Limitations to CAR-T-cell therapy include the identification of tumor specific target antigens. The binding of CARs is limited to molecules present on the surface of tumor cells. To select optimal antigens for targeting, the antigen needs to be selectively expressed on tumor cells at high levels but not be expressed on the surface of important normal tissue. Another limitation is the suboptimal performance of CAR-T cells in the treatment of solid tumors as it is difficult to find tumor specific antigens that are highly and uniformly expressed. Also, CAR-T-cells have the possibility of becoming dysfunctional due to a hostile tumor microenvironment characterized by oxidative stress, nutritional depletion, acidic pH or hypoxia. The presence of inhibitory soluble factors and cytokines and suppressive immune cells can contribute to T-cell inhibition.

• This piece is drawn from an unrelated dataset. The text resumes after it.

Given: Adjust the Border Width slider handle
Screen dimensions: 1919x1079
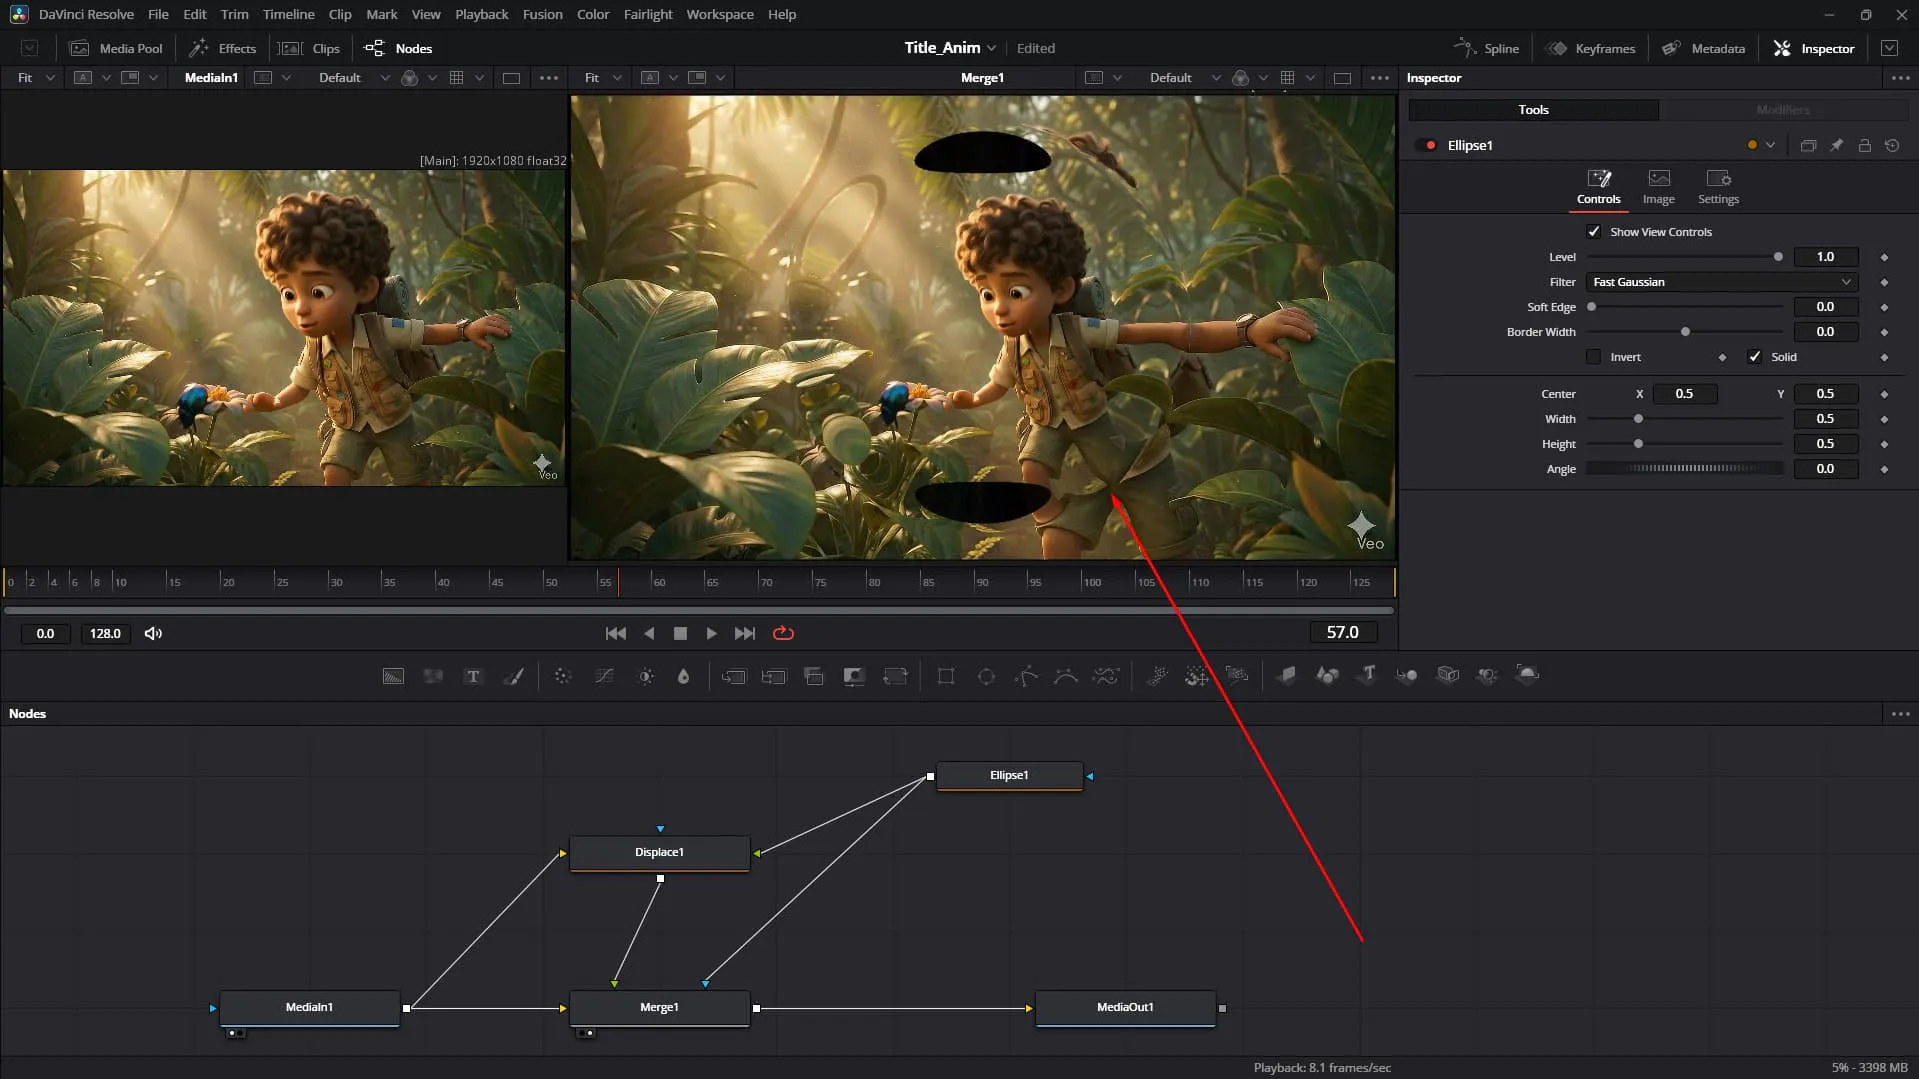Looking at the screenshot, I should click(x=1685, y=332).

Using CAR-T cells for the treatment of cancer can induce various side effects including high fever, low blood pressure, infection, low blood cell count or a weak immune system. A commonly observed toxicity includes cytokine release syndrome, which is characterized by high fever, hypotension, hypoxia, and multi-organ toxicity. CAR‐T cell related encephalopathy syndrome is another toxicity that results in a toxic encephalopathic state with symptoms of confusion, delirium, and occasionally seizures.
CAR-T cell therapy has had success in treating hematologic cancers like B‐cell malignancies, including acute and chronic B‐cell leukaemias, and B‐cell non‐Hodgkin lymphomas. Using anti-CD19 CAR-T-cells, there was a reported 90% complete remission rate in patients with B cell acute lymphoblastic leukemia. CD19 is antigen recognized as a target for immunotherapy in B cell malignancies because of its limited expression on mature B cells.
Immunotherapy remains a very active area of cancer research and scientists are constantly studying new ways to use immunotherapy in the treatment of cancer. PD-1/PD-L1 and CTLA-4 inhibitors along with CAR-T-cell based therapies are only the beginning of a new frontier of cancer treatment.